Malala’s father: I dream of helping more school students in Pakistan

Girls' education

The father of education campaigner Malala Yousafzai has told how he dreams of returning to Pakistan one day to run his own school again.

Ziauddin Yousafzai confessed that he still struggles with having to leave his homeland in the wake of his daughter’s shooting by the Taliban in 2012.

He said he had realised his dream of setting up a school in Swat Valley, which grew from a handful of students to an enrollment of more than 1100. But – since moving to England with his family after Malala needed lifesaving surgery – his “realities had turned into dreams”. He added: “I am now struggling to turn my dreams back to my realities”.

Mr Yousafzai said he wants eventually to return to the area and to the school he opened in 1994, three years before Nobel Peace Prize winner Malala was born.

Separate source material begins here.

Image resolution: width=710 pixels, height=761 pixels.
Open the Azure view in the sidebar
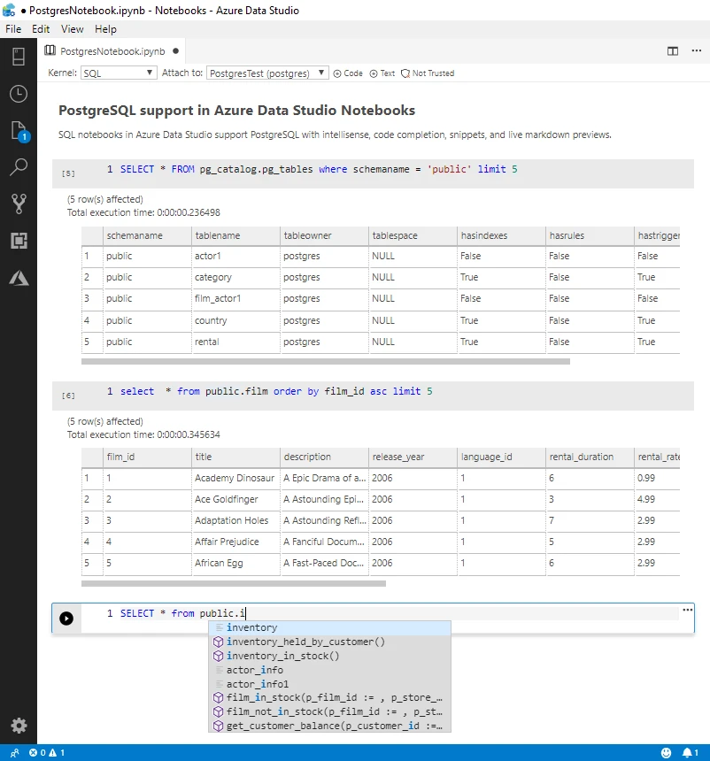[19, 277]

He added: “That is the only hope we are living for. I will go back and we must go back.”

He spoke about his daughter and her campaign for girls’ education in a programme on BBC radio which is part of a series exploring the issues around family legacies.

Malala receives her Nobel Peace Prize in Oslo

Mr Yousafzai was a campaigner in his own right long before Malala became the most famous schoolgirl in the world for surviving the Taliban attack and telling the first Youth Takeover of the United Nations in 2013 – organised by A World at School and their hundreds of global youth ambassadors – that “One child, one teacher, one pen and one book can change the world.” He had campaigned in Swat for education rights, as well as over the environment and democracy. Talking about resisting the “Talibanisation” of his community, he said: “We were demanding more schools and they were destroying the already existing schools. It was very difficult for me to keep silent.”

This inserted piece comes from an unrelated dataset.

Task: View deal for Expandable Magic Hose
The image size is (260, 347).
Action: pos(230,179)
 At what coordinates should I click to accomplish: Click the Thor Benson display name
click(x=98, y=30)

Mr Yousafzai dreamed of starting his own school. He explained: “It was very challenging in the beginning. I had three or four students and a very small building and I was the sweeper, the manager, the teacher, the director. I was everything.”

He also told the BBC programme about encouraging Malala to campaign for girls’ education. Asked if he felt guilty when she was shot, he said his wife Tor Pekai had persuaded him he had stood up for the right things and that the attack was not his fault.

He said he was speaking at a school association rally when he heard how Malala and her friends had been injured on their school bus. He told how  he saw her in a hospital casualty area and added: “She was lying on the bed and when I looked at her it was so difficult. I just kissed her on her forehead and her cheeks and I told her that you are my brave daughter, I am proud of you.”